Los autores que fueron determinantes en su obra: Saroyan, Faulkner, Joyce, Dos Passos, Fitzgerald, Anderson, Miller, Caldwell, Mailer, McCullers, Talese, Updike, Wolfe, Hemingway, Borges, Woolf y Felisberto Hernández, entre otros, se convirtieron en los guías que determinaron el camino hacia la búsqueda de su propio universo temático y lingüístico, ayudándolo a adentrarse en terrenos mucho más urbanos y experimentales, transformando conscientemente el canon y tomándoles una ventaja considerable a sus contemporáneos colombianos cultores de la narrativa y del periodismo en esa época.     

Para el cronista Alberto Salcedo Ramos, Cepeda Samudio aportó mucho para la evolución del periodismo colombiano, fue un hombre que bebió de primera mano de la tradición norteamericana, con mucho olfato periodístico, “un gran titulador”, un autor que propuso una ruptura importante, “fue un hombre de la vida que construyó una obra meritoria, pero inconclusa, porque estaba dedicado a su vida de ventarrón. Vivió como si supiera que moriría demasiado pronto”.

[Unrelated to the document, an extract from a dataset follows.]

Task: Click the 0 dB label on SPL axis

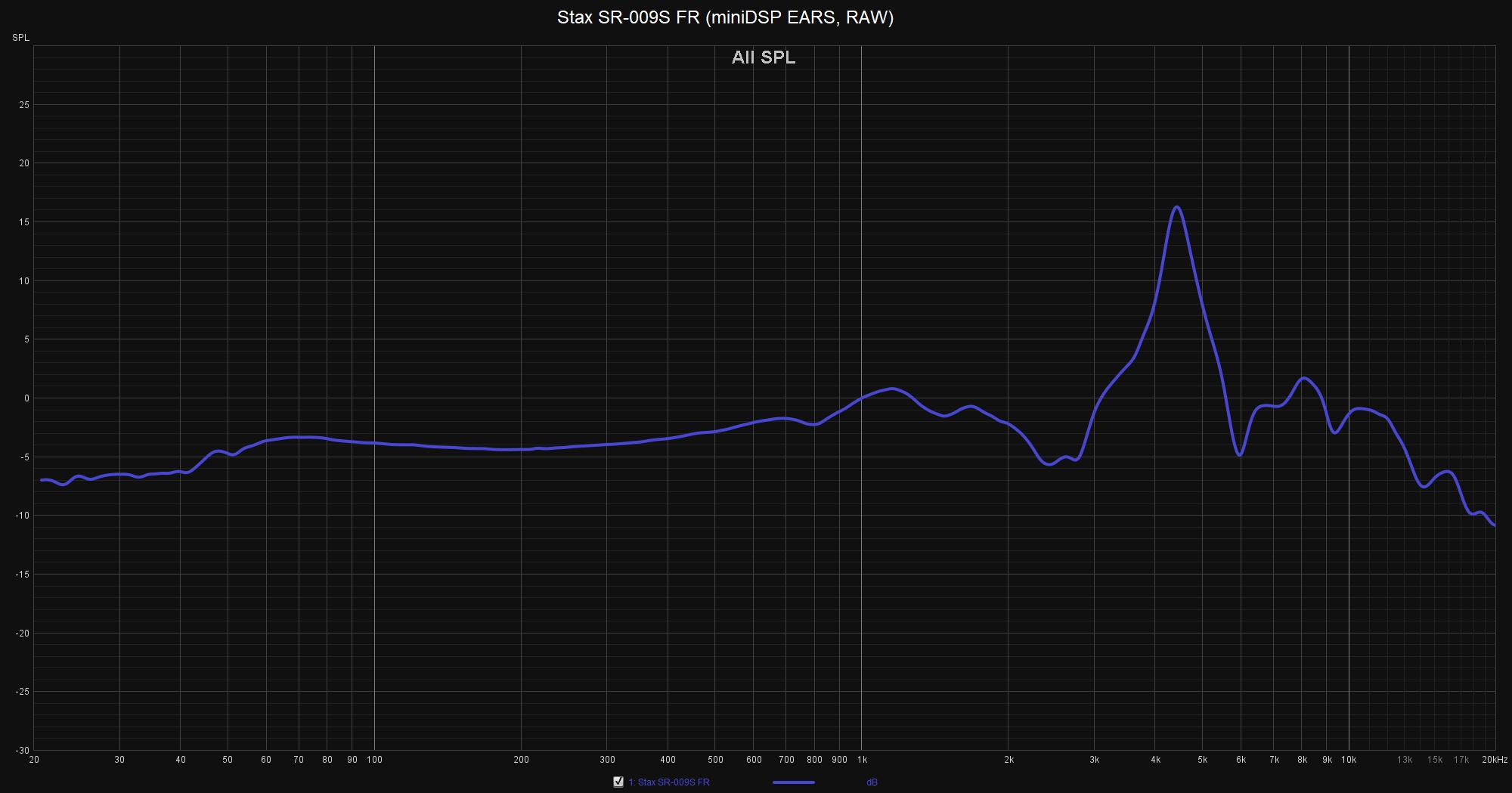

Sobre Cepeda Samudio, el periodista y cineasta Heriberto Fiorillo anotó que, con la misma pasión con la que criticaba algún escritor distraído, los versos del himno local o insultaba al presidente de alguna nación importante, así mismo experimentaba con una nueva técnica del lenguaje. 

El fallecido German Castro Caycedo afirmó que el cuentista Cepeda Samudio le parecía magnifico, superior al periodista. “La forma es preciosa, pero le encuentro muy poco fondo, así como uno se lo encuentra a Rulfo por ejemplo, por no hablar de García Márquez que era un fuera de serie”.

Gabo, su amigo y cómplice de correrías y épicas batallas, es de los que pensaba que Todos estábamos a la espera, era el mejor libro de cuentos que se había publicado en Colombia. “A otros –tal vez la mayoría– parecerá discutible esa afirmación. Pero sin duda todos estarán de acuerdo en que es el más interesante”.

Álvaro Cepeda Samudio murió de cáncer a los 46 años; tras las 5 décadas de ausencia de este outsider que detestaba los formalismos, no ha habido otro que levante la voz desde la periferia y se le mida a desafiar las estructuras y los esquemas del poder cultural y creativo enquistado en el centro.

Cepeda fue un hombre desabrochado, de abundante melena desordenada, una especie de ventarrón, de tren desbocado y bulloso, de estrella fugaz que vino a regalarnos destellos de su efímero fuego. Para nuestro pesar, no le dio tiempo de irse a Ciénaga a beber ron y escribir esas cipotes novelas que venía maquinando en su cabeza, tampoco le alcanzó para seguir soñando en 35 milímetros la agitada película de su vida.